A INCONSTITUCIONLIDADE DA CONTRAVENÇÃO PENAL DE VADIAGEM
Nesse contexto, percebe-se o total descompasso existente entre a Lei das Contravenções Penais – no que tange à vadiagem e outras condutas igualmente tipificadas – e a Constituição Federal (sim, porque o princípio da proteção de bens jurídicos, entendido como emanação da legalidade, tem sede constitucional). Segundo GUILHERME DE SOUZA NUCCI, “ser vadio ou ocioso é parte da liberdade de expressão de qualquer ser humano, constituindo, identicamente, manifestação de sua personalidade, quadro pertencente à sua intimidade”.

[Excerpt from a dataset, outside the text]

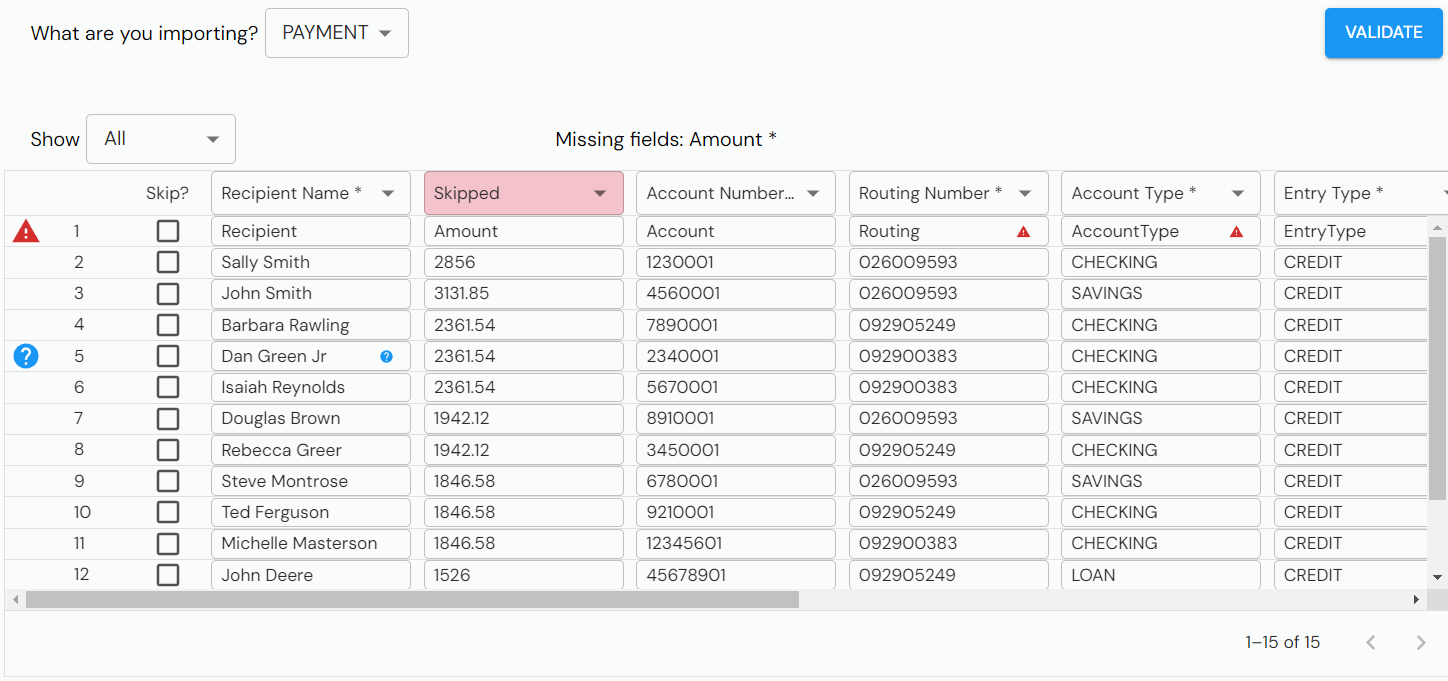Click the warning triangle in the AccountType cell
Screen dimensions: 1448x681
pos(1236,232)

Não se pode negar, ainda, o evidente caráter discriminatório da norma, que pune tão-somente a pessoa que não tem renda (causa espécie a leitura do parágrafo único do art. 59, o qual afirma que “a aquisição superveniente de renda, que assegure ao condenado meios bastantes de subsistência, extingue a pena”; isto é, o necessitado é contraventor, ao passo em que o abastado é um bon vivant). Em última análise, verifica-se notória lesão ao princípio da isonomia, pois o dispositivo cria uma situação de desigualdade absolutamente injustificável.

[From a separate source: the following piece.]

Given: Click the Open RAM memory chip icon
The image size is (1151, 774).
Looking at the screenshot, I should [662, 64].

A vadiagem, diga-se, não é a única previsão inconstitucional do Decreto-Lei nº 3.688/41. Há outras, mas merece atenção o revogado art. 60, que tratava da mendicância (pelos mesmos motivos inconstitucional). Essa contravenção não escapou ao legislador que, através da Lei nº 11.983/09, reformou a LCP, eliminando-a. Perdeu a chance de estender seus esforços, dedicando tempo e recursos a uma modificação discreta.
CONCLUSÃO
Como bem afirma MUÑOZ CONDE, “os associais em sentido lato, é dizer, os mendigos, os vagabundos, as prostitutas, os viciados em drogas, etc., são também hoje em dia nas sociedades modernas considerados como sujeitos molestos, prejudiciais, incômodos para uma convivência pacífica e bem organizada, quando não diretamente delinquentes que devem ser tratados como tais, e às vezes sem muita atenção, para preservar a ordem e a segurança das classes acomodadas”. Reside justamente no preconceito social e na tendência à preservação do statu quo a aceitação de que qualquer comportamento não convencional deva ser tratado como caso de polícia. O Direito Penal, contudo, não pode se curvar a reclamos inflados pelo sentimento hodierno de insegurança, derivados de uma percepção obscurecida pelo terror midiático diário. Qualquer país que se pretenda democrático deve primar, acima de tudo, pela liberdade de seus cidadãos.